Authorities have not located or identified the 16-year-old caller, who identified herself as Sarah, and women at the compound said Monday that no such person exists.
“That person does not exist on this land,” a woman who identified herself as Joy said. “This is a huge mistake.”
The women who spoke Monday insisted that their children had never been abused.
But, asked whether any girls in the sect had married older men when they were younger than 16, the women interviewed by ABC News declined to answer. “Nobody is forced into anything,” was all that a woman who identified herself as Mary would say.
“What’s happening now is the worst abuse that has ever happened to them,” said Esther, who said she had five children still in state custody.
The mothers and the children were moved by bus with a police escort from the shelter where they had been staying to the San Angelo Coliseum.
The Rev. Michael Pfeifer, bishop of San Angelo, who has toured the shelter, told ABC News the women and children repeatedly said they wanted to go home. Pfeifer said the conditions inside the shelter were cramped, with cots lined up close together and lots of women tending to infants.
Women at the ranch said they were told today that they were moving to a better facility. But, once they arrived at the coliseum, the women told ABC News that they were separated from their children and led into a room that was filled with police officers and child custody workers.

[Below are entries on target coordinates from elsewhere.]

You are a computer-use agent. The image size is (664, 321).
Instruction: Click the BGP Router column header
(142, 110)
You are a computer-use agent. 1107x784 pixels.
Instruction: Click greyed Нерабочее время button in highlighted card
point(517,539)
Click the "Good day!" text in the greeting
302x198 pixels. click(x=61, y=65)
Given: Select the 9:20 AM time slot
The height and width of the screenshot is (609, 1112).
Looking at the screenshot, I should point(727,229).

Only those with children younger than 5 were allowed to stay with them. The women said they were given a choice to return to their ranch or to go to a separate shelter.
“It’s so difficult to come back here without our children,” said a woman who identified herself as Mary. She said her two children, 6 and 8, were still in the shelter. “Our children are our lives.”

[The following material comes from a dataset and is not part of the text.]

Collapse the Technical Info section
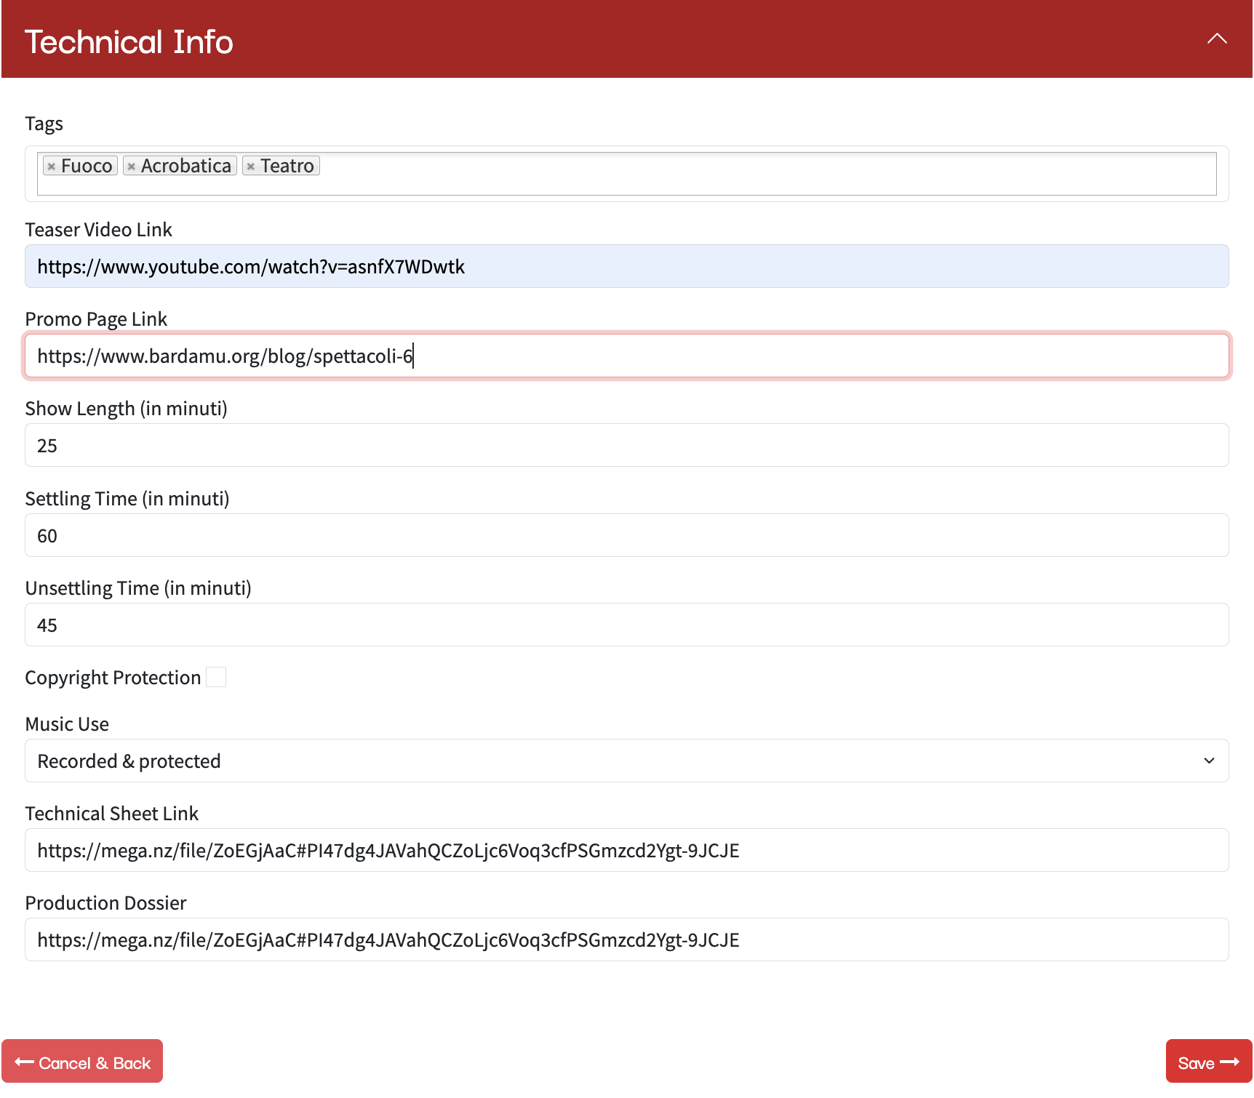This screenshot has width=1254, height=1098. (1216, 39)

Rod Parker, a church lawyer, said there was a “huge amount” of mistrust between the FLDS families and state authorities, adding that some of the mothers who followed their children to the state shelters did not go to court today for fear that they would not be allowed to return to the shelters to see their children.
Several of the children have given investigators differing stories about who their parents are, attorneys told Walther.
Fearing that members of the sect remaining on the ranch would try to influence their testimony, on Sunday, the judge ordered mobile phones confiscated from the 100-plus mothers who accompanied children to the shelter.
Walther said that one of her priorities was to determine how many girls taken from the remote Yearning for Zion Ranch were underage mothers.
Bradshaw said the 60 or so men remaining at the ranch have offered to leave if the state will allow the women and children to return. He said he had not received a response and the state Children’s Protective Services agency said it had not yet seen the offer and had no comment on it, The Associated Press reported.
The mothers say their only priority now is to get their children back. Esther said her daughter, who turns 12 this month, was so upset when placed in the shelter that she began throwing up and stopped eating for several days.
“She was sick. She was so heartbroken,” she said. “We feel they are in danger.”